Is it too soon to pan the new sports streaming consortium? I should probably wait until it’s launched, or at least named. Internally, the project is known as Raptor. We can only guess at the final product name: Dunkopoly? BallControl? Sports OPEC? I’m not ruling out FanSqueeze.
This isn’t to suggest that the new service will resemble an oligopoly—a state of limited competition that occurs when there are few producers or sellers. A closer fit here is the similar-sounding oligopsony, where there are few buyers, but we’ll only get one of those if the participants ultimately bid together on sports rights. It’s unclear whether that would be OK. Also, it’s unclear whether any of this is OK.
On Tuesday, The Wall Street Journal broke the news that ESPN, Fox, and
Warner Bros. Discovery
will team up to create a pro and college sports streaming service. In a press release, ESPN parent
Walt Disney
confirmed that it will launch this fall as a new app, with bundling options for Disney+, Hulu, and Max subscribers. The three partners will split ownership equally.
Essentially, subscribers will get a skinny, sporty, channel bundle that includes ESPN, ESPN2, ESPNU, SECN, ACCN, ESPNEWS, local ABC and FOX stations, FS1, FS2, BTN, TNT, TBS, truTV, and the ESPN+ streaming service. Compared with a virtual cable bundle like YouTube TV, Skinny Sporty subscribers won’t get scripted shows, but those are typically available on other streaming services. They won’t get live news. They also won’t get
CBS
or NBC sports, which is a bigger problem, especially for fans of the NFL, easily the biggest draw on television.
Pricing for Skinny Sporty is expected to come in somewhere above the $30 a month charged by some regional sports networks and below the $73 a month for YouTube TV. A price of $40 to $50 a month would allow subscribers to add Peacock and Paramount+ for $6 each a month to get CBS and NBC sports, and still come in below the cost of YouTube TV. They’d just have to flip between multiple services and remember what’s playing where, but for their $11 or more in monthly savings they could invest in a white board with colored markers for diagraming their viewing plans.
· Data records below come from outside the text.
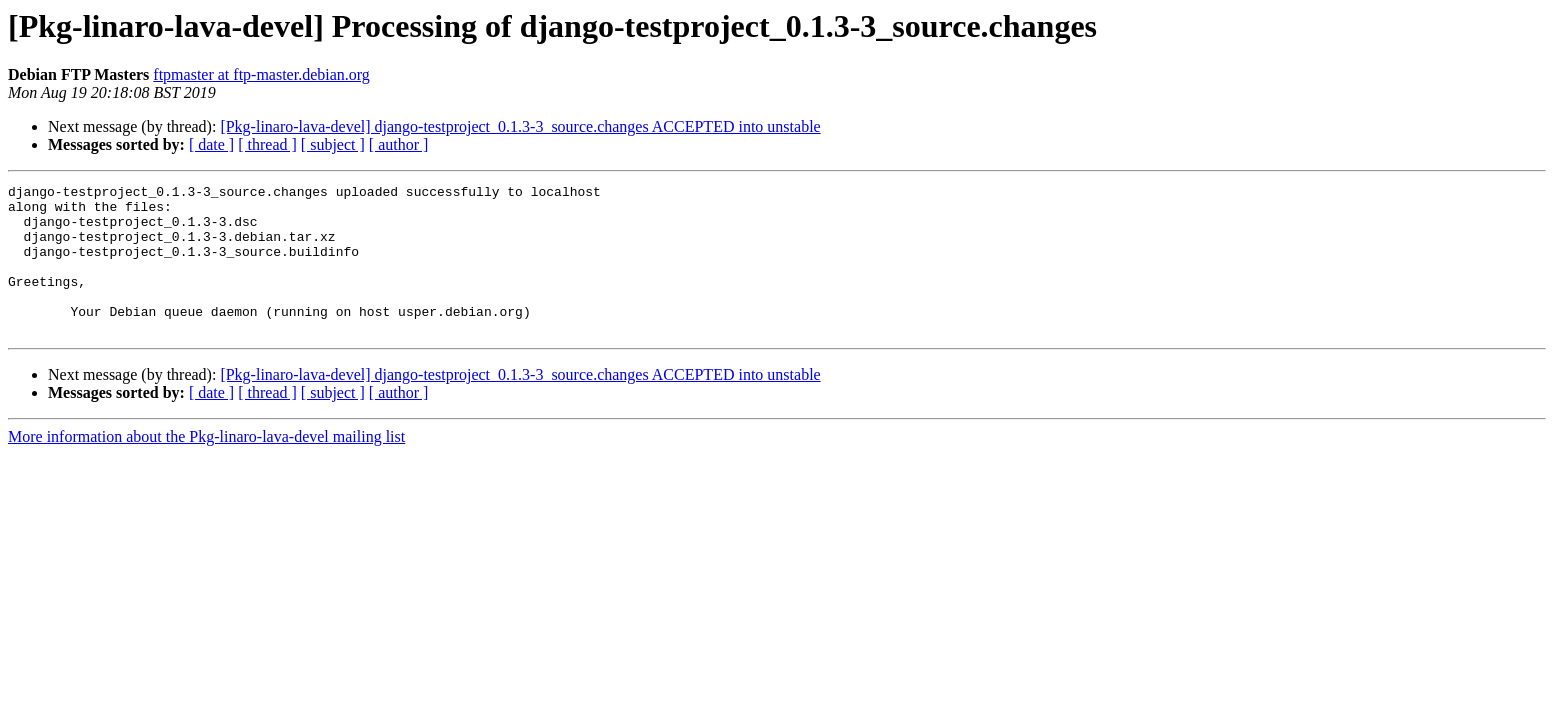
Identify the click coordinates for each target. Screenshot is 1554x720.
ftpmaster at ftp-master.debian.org (261, 74)
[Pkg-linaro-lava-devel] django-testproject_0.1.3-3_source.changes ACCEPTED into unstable (520, 126)
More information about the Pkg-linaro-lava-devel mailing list (206, 466)
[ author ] (399, 144)
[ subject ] (333, 144)
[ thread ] (267, 144)
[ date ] (211, 144)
Media analyst Rich Greenfield at Lightshed Partners estimates an introductory price of $35 a month, rising to $40 in year two. The partners would collect carriage fees for their channels from the joint venture. Greenfield estimates that Disney will receive $20 a month, Fox $8, and Warner $4. The partnership arrangement, he notes, could allow participants to book this income, but not related costs, on their earnings reports. “While each company needs to fund 1/3 of the expected substantial losses of the joint venture, that is simply cash off the balance sheet, rather than operating expense,” he wrote in a Wednesday note to investors.
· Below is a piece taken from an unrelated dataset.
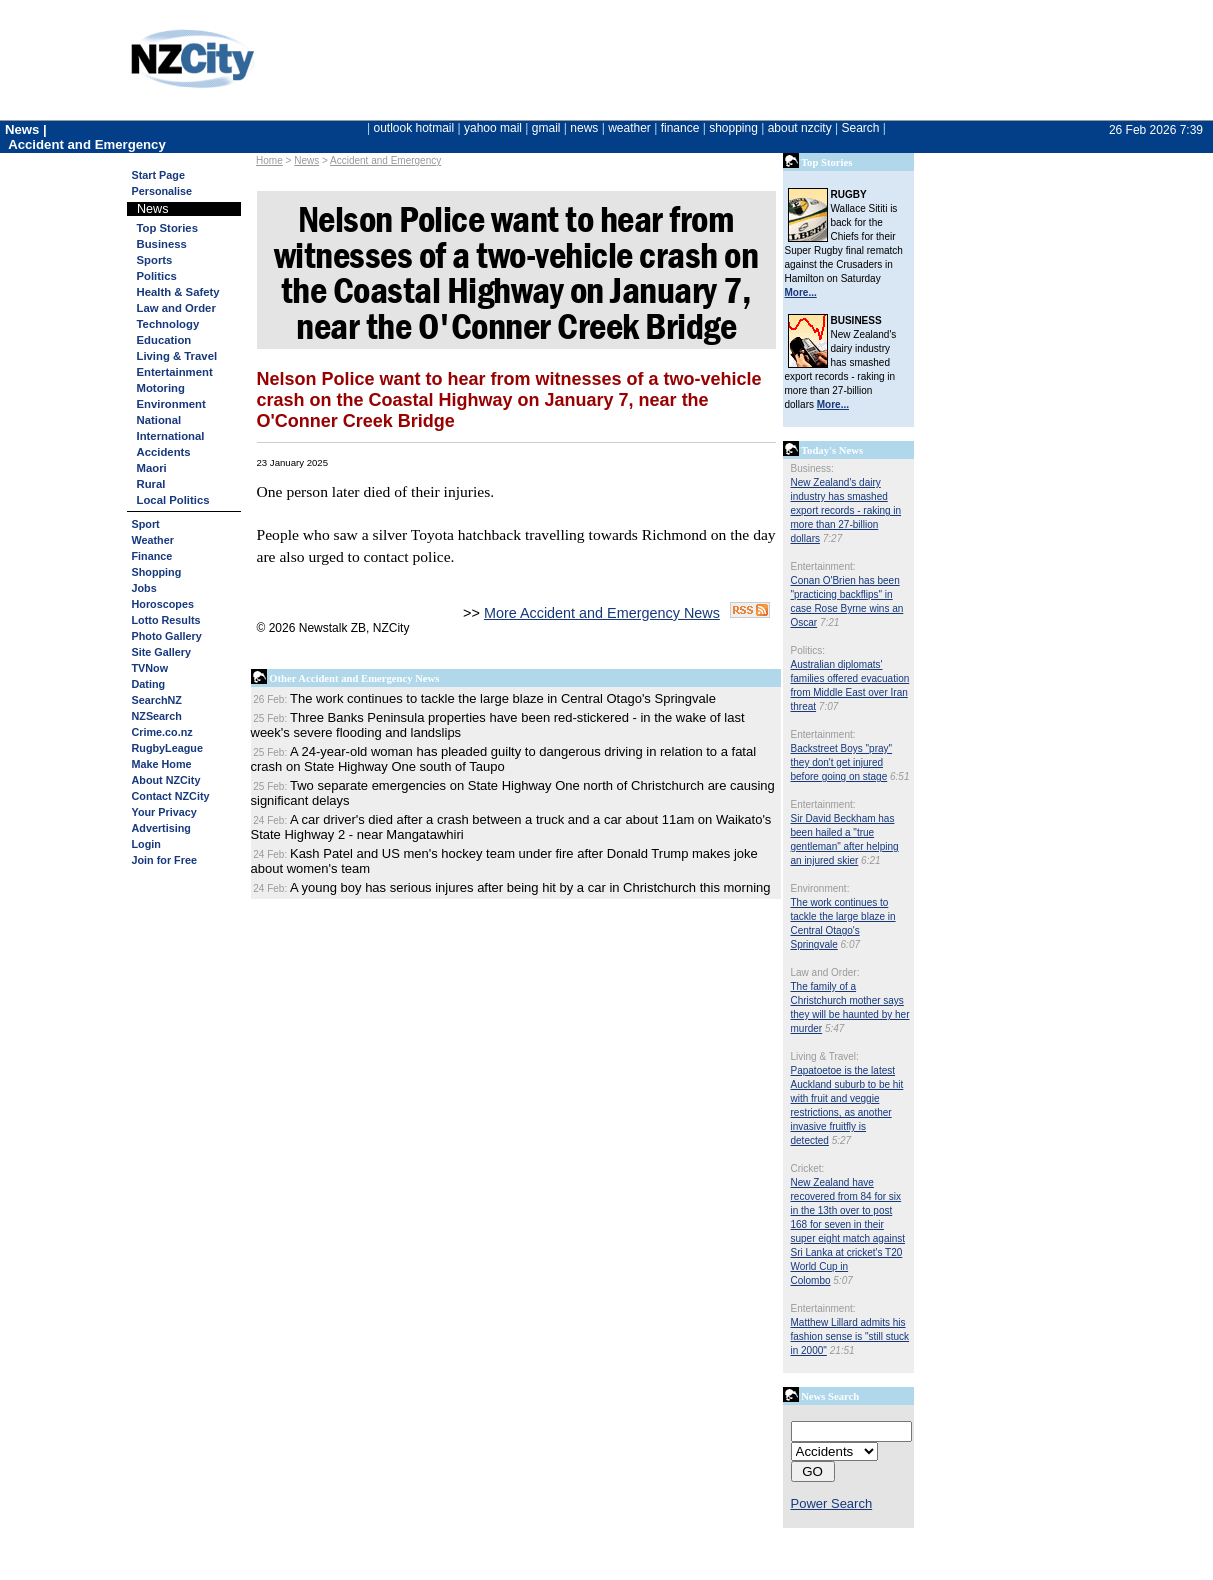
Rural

There are many questions here, starting with how many sports fans are willing to pay $40 a month for a bundle that’s less sporty than cable, and whether the availability of such a bundle will hasten cable’s already considerable subscriber losses. Disney will begin addressing its biggest problem, which is shoring up ESPN’s hefty but threatened cash flow. For Fox and Warner, the deal isn’t quite as sweet—every viewer that switches from cable to Skinny Sporty is one who no longer pays for Fox News and CNN. For Paramount,
Comcast,
AMC Networks,
and other network owners that aren’t in on the deal, Skinny Sporty is a big threat.
Cable bundlers are likely to cry foul. If they’re not allowed to distribute the new bundle, they will argue that the three network owners are working together against them. If they fail in this argument, it will raise the question of whether the bundlers themselves can join forces, too, to better negotiate with networks over cable fees. Sports leagues will watch this warily. A Skinny Sporty bundle threatens to reduce the audience for their media arms, like the NFL Network. Also, the new joint venture could make each participant less willing to pay any price to preserve all of their sports rights.
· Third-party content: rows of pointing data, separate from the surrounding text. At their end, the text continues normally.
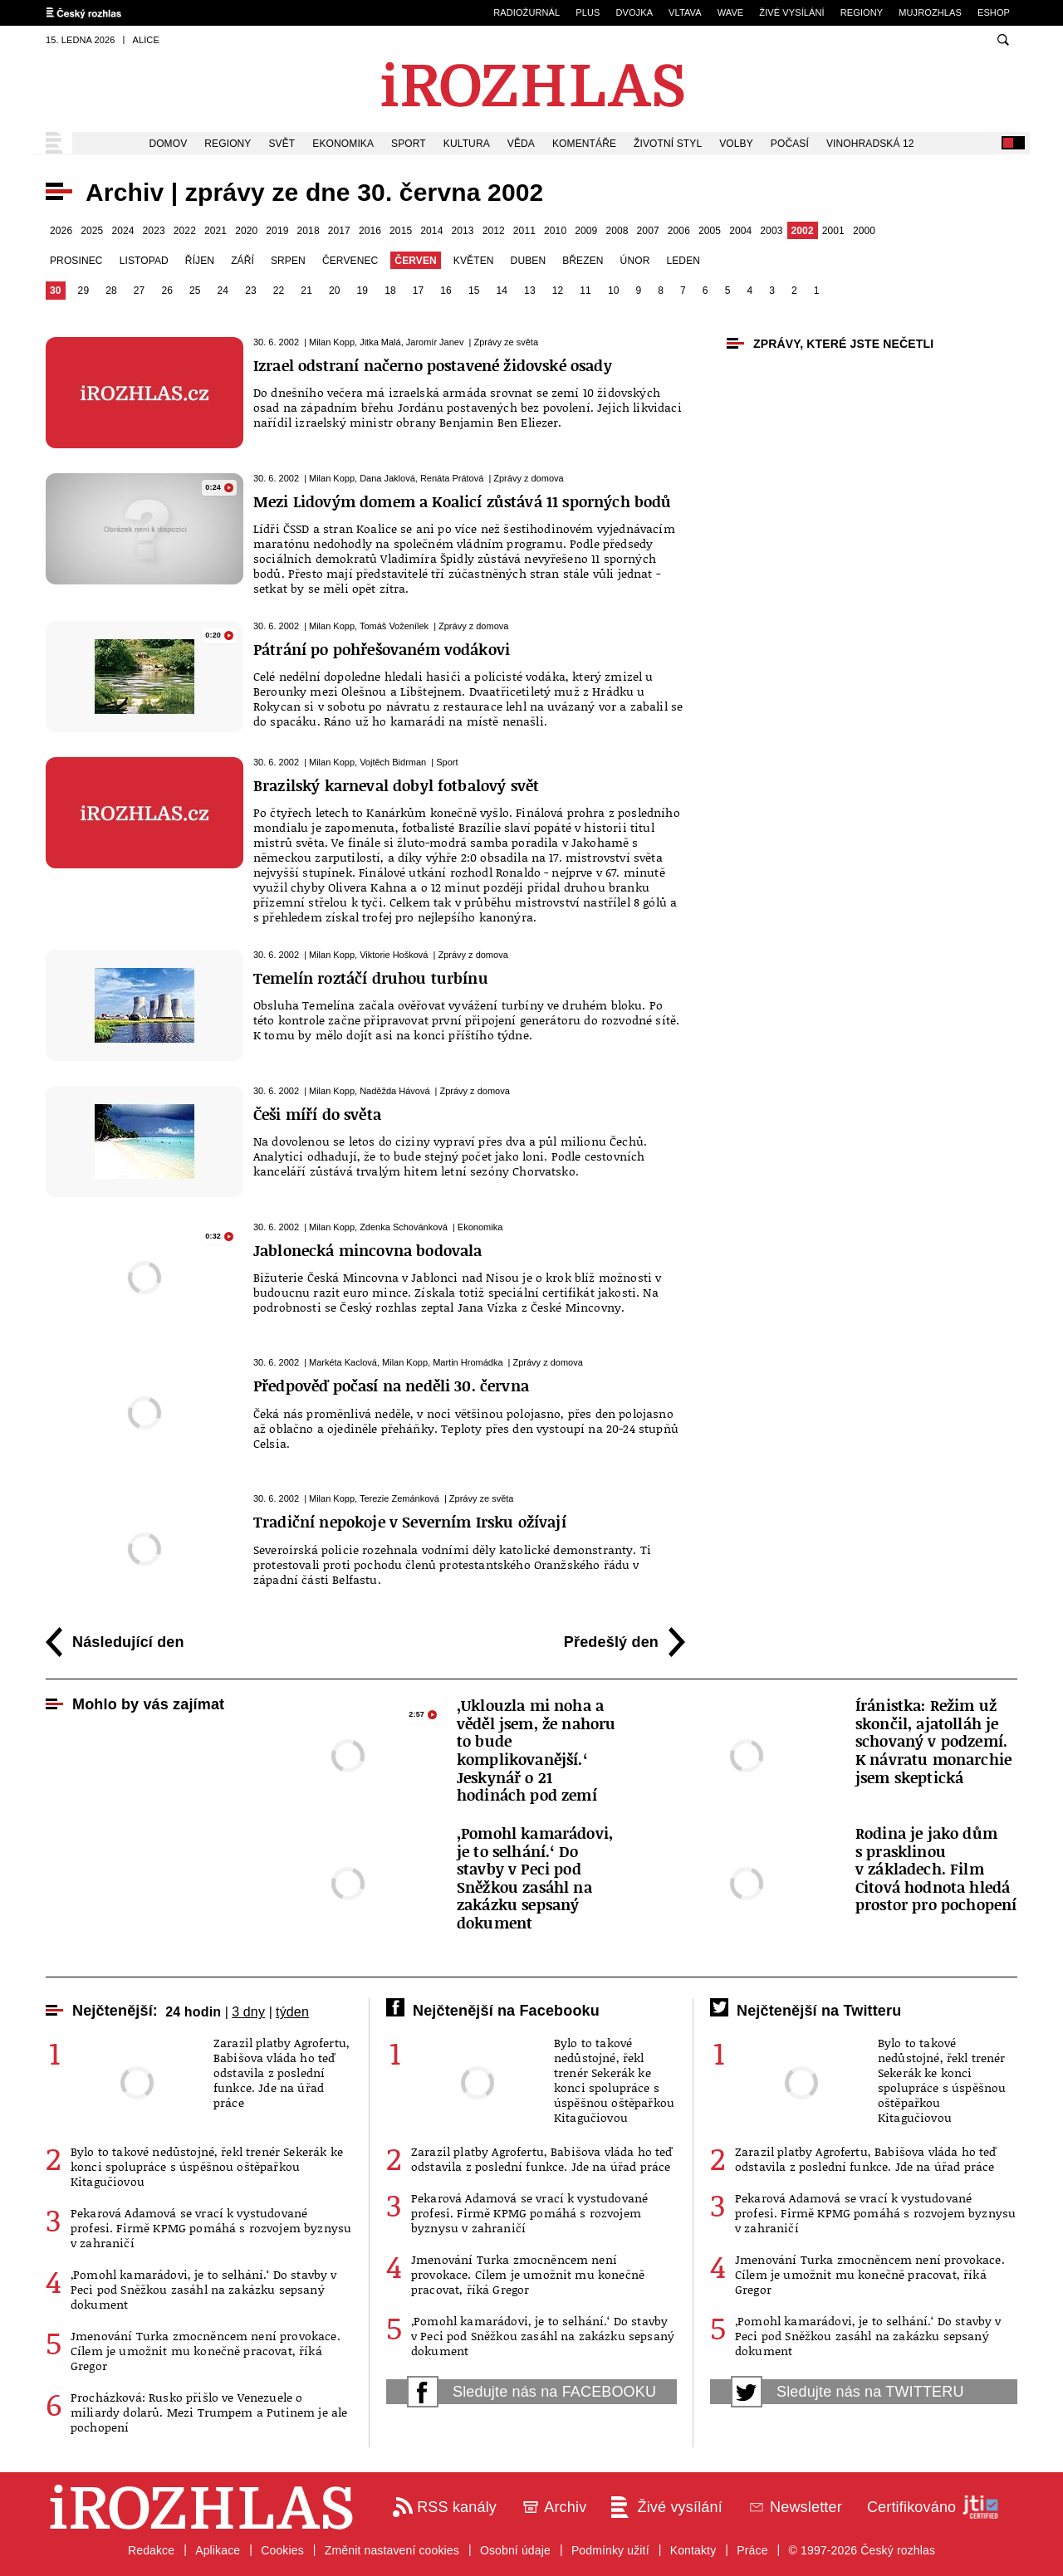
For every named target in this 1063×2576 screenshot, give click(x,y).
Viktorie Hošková (394, 955)
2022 (185, 231)
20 (334, 290)
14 (502, 290)
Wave (731, 12)
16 (446, 290)
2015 (400, 231)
The leagues might turn increasingly to nontraditional sports bidders like
Amazon
and
Netflix
to keep competition among buyers robust. If not, sports rights costs could cool over time, perhaps even dampening team values. Billionaire Mark Cuban’s superpower seems to be selling assets at inflated prices to overeager buyers—at the height of the dot-com bubble, he got $5.7 billion from Yahoo! for a now-defunct internet radio service with a trickle of sports. Last year, he unloaded majority ownership in the Dallas Mavericks basketball team for $3.5 billion to the widow of casino magnate Sheldon Adelson and related buyers.
LightShed’s Greenfield, who doubts that Skinny Sporty, or whatever it’s called, will launch on time, expects it to nonetheless send shock waves through the media world. “We are not exactly sure what happens next,” he writes, “but we expect the noise level to be very loud in the days and weeks to come.”